The Alternative for Germany (AfD) party will push for a referendum on Germany’s EU membership if it ever comes to power, said co-leader Alice Weidel.
The party wants to reform the EU and limit the European Commission’s power, but “if such a reform is not possible, if we cannot restore the sovereignty of the EU member states, then the citizens should decide, just like in the U.K.,” Weidel said in an interview with the Financial Times published Monday.
Praising the U.K. for its exit from the EU after a 2016 plebiscite, Weidel said she believes Germany “could have a referendum on ‘Dexit’ — a German exit from the EU.”
The AfD has long been openly anti-European, noting in its party program that “we believe that the EU cannot be reformed and see it as a failed project.”
Despite low levels of support for the EU among party backers, polls conducted in September 2023 suggest a majority of the AfD’s own voters would be unlikely to vote for a “Dexit,” with 52 percent supporting remaining in the EU.

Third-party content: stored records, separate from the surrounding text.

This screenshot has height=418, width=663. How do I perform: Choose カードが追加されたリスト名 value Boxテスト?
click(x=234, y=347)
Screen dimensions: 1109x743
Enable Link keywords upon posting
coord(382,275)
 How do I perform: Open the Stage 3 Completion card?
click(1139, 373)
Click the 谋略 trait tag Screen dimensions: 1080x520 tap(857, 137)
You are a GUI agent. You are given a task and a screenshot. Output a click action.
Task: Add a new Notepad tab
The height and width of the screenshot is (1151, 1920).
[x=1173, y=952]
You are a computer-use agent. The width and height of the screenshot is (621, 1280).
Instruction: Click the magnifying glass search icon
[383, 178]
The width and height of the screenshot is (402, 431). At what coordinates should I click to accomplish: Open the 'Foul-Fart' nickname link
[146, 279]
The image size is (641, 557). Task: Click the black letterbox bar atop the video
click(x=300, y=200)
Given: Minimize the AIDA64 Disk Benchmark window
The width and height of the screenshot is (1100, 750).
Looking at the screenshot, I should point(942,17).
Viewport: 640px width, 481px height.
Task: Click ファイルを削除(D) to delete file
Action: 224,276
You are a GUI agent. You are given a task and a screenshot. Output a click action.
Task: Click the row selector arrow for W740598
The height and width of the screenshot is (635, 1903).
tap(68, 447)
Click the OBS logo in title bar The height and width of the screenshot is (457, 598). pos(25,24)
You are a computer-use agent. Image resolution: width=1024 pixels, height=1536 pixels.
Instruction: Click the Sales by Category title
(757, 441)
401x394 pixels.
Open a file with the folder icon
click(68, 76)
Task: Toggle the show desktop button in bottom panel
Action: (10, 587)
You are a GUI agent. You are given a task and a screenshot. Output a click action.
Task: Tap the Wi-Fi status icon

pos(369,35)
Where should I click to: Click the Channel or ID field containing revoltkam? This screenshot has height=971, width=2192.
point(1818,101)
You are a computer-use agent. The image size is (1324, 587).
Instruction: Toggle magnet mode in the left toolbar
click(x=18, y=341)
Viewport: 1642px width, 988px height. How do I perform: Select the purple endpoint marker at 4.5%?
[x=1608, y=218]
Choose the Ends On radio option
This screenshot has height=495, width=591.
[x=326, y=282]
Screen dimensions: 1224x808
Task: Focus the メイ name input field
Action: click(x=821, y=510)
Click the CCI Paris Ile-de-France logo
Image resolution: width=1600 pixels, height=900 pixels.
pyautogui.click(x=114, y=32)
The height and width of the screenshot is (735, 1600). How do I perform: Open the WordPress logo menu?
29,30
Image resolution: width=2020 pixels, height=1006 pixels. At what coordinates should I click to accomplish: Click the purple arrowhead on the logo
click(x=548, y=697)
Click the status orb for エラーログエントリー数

The AfD is currently polling in second place nationally at 23 percent, according to POLITICO’s Poll of Polls, and is thriving despite a recent scandal that prompted the biggest anti-far-right protests the country has seen in decades. Hundreds of thousands hit the streets across Germany on Sunday, with some asking for a complete ban on the party.
Last week, a report exposed that some AfD members had joined a secret meeting with neo-Nazis and other extremists to discuss “remigration,” shorthand for the deportation of asylum seekers, migrants and even German citizens with migration backgrounds who have failed to integrate. Weidel fired a staffer who attended the meeting.